#### Recorded information
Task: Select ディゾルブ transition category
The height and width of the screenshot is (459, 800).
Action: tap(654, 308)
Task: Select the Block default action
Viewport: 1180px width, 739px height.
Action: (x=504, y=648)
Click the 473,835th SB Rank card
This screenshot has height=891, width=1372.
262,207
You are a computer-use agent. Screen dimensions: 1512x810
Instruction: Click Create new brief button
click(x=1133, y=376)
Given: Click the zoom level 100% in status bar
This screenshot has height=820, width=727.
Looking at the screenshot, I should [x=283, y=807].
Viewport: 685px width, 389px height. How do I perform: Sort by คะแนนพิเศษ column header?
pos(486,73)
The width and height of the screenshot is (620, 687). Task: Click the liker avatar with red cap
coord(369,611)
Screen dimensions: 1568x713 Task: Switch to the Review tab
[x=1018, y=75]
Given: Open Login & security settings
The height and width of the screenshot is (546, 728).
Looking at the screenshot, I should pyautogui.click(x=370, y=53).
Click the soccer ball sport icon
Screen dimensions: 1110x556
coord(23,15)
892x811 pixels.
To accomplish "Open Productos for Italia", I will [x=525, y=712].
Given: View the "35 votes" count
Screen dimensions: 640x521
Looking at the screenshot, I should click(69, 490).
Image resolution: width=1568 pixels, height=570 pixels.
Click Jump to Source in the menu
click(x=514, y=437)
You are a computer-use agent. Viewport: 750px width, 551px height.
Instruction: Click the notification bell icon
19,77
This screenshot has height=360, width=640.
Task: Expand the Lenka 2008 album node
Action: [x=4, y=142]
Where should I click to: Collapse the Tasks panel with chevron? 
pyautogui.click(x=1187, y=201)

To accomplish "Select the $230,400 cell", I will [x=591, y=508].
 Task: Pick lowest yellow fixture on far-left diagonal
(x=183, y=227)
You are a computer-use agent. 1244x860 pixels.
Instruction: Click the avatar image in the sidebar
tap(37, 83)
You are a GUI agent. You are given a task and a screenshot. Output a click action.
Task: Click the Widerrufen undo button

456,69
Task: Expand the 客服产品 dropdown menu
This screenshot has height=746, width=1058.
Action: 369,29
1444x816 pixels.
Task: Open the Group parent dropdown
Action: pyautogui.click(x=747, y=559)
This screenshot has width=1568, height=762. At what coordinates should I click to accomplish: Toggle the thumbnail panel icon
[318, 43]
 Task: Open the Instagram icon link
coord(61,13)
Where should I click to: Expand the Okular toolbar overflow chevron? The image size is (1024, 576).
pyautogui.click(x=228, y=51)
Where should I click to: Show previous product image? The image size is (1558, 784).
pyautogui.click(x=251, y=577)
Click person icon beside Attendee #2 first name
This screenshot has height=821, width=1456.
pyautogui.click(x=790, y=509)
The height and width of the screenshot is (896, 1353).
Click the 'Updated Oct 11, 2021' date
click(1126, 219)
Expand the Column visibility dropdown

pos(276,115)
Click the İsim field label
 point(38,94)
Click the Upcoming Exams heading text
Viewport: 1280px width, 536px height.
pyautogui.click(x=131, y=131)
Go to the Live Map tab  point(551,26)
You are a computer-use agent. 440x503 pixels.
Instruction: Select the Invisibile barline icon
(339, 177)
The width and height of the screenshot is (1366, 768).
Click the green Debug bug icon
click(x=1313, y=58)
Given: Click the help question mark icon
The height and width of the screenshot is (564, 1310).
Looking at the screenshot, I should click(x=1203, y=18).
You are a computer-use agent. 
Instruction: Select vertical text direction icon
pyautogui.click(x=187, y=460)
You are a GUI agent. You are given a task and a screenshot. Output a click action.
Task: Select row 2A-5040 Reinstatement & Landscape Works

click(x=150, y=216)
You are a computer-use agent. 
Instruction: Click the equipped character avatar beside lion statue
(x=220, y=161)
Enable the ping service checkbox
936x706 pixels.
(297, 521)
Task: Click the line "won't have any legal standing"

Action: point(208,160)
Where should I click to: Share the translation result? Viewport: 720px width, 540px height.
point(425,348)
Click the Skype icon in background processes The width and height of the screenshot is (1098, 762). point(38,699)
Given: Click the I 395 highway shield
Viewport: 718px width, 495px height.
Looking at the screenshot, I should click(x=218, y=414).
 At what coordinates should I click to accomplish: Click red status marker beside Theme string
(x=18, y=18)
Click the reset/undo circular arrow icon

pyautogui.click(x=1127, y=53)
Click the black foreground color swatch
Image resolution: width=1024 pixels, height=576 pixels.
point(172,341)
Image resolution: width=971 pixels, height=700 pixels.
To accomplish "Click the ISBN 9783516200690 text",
########
Description of the task:
Throughout the material above, find lines holding the word "will", then copy them.

Result of the task:
To accomplish "Open Productos for Italia", I will [x=525, y=712].
To accomplish "Select the $230,400 cell", I will [x=591, y=508].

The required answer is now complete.